By: Steven Lemongello
Manuel Oliver painted 17 small circles onto the wooden canvas alongside Lake Eola. One by one, he hammered a hole into all of them, including the last one amid the image of his son, Joaquin.
He added one more, inside the number “49” in a prism reflecting a rainbow. And then, one by one, he placed flowers in every hole.
“We wanted to make a mural this way today, to honor the people at Pulse,” said Oliver, whose son was among the 17 students and staff killed in the mass shooting at Marjory Stoneman Douglas High School in Parkland on Feb. 14. “We wanted to make a way to connect the rainbow flag that unites people with our son Joaquin.”
Oliver was in Orlando on Friday along with the group March for Our Lives, which was founded by Stoneman Douglas students and has been traveling the state and the country as part of the “Road to Change” bus tour.
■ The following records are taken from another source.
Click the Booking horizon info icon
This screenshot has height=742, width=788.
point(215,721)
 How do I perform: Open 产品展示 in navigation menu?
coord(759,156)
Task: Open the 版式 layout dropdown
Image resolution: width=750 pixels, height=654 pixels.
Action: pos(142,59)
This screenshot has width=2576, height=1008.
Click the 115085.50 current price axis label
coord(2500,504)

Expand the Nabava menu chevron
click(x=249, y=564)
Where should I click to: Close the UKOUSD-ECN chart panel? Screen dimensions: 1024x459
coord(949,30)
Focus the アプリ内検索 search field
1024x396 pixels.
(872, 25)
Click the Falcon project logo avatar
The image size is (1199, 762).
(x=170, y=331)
The tour, designed to encourage new voter registration, is scheduled to visit all 27 congressional districts in Florida by the end of August.
Friday’s event at the park amphitheater was also partly a block party, with live music and refreshments amid the tents and tables of various voter groups and political candidates.
“We’re just trying to get across that people need to be active politically. They need to be active in their communities,” said Amit Dadon, 19, a 2017 graduate of Stoneman Douglas. “People need to use the right to vote. … To just throw that right away is kind of ridiculous. If you don’t vote, you can’t complain. If you want something fixed? Vote. If you want new leaders? Vote.”
Kyra Parrow, 18, a Parkland survivor and an incoming freshman at the University of Central Florida, said she has seen “so much love” from survivors and relatives of victims of the Pulse nightclub shooting in Orlando in 2016, when 49 people died.
People write messages in chalk on a mural painted by Manuel Oliver that includes a portrait of his son, Joaquin Oliver, during a March for Our Lives event at Lake Eola Park on Friday, July 13, 2018. (Ricardo Ramirez Buxeda / Orlando Sentinel)
“Coming from Parkland, [they’re] people who understand what we went through, what I went through,” she said. “I was talking to Pulse survivors the other day, and there was so much love and understanding.”
Andrea Halperin of Orlando, chapter leader of the local Moms Demand Action gun-reform group, said the state law passed this year never would have happened if it weren’t for the Parkland students’ activism — “though it doesn’t go far enough. … Our number one priority is background checks for every gun sale.”
U.S. Rep. Stephanie Murphy was scheduled to speak, along with former Maryland governor and Democratic presidential candidate Martin O’Malley.
But the emotional core of the event was Oliver’s mural, created with white paint, cans of colored spray paint and a stencil of Oliver’s son, Joaquin, a 17-year-old Parkland student who emigrated from Venezuela and became a citizen the year before he died.
“We, as parents of victims, invite any parent of a non-victim to be a part of our movement,” he said to the crowd gathered around him, many of whom were Parkland students, after he completed the giant canvas. “Thank you for being here. We love you.”
Oliver spread out dozens of sticks of chalk and told the crowd: “Now the wall is yours. You can do what you want with it.”
People covered largely black canvas with messages, including, “Enough is enough,” “We are going to be the change,” “Red for the blood still running in the U.S.,” “We fight for you,” and “Long live Guac,” Joaquin’s nickname.
Cesar Oliver, Manuel Oliver’s nephew, showed a tattoo of Joaquin on his arm. He wrote, “Te Amo Joaco — Cesar.”
Marilyn Gilley of Clermont, who came to Orlando for the event, said she was proud of the Parkland students and other teen and college-aged advocates.
“I love the young’uns,” she said. “I went to Tallahassee to support them. I’d go to the ends of the earth to support them. They may be our hope — the only hope we have.”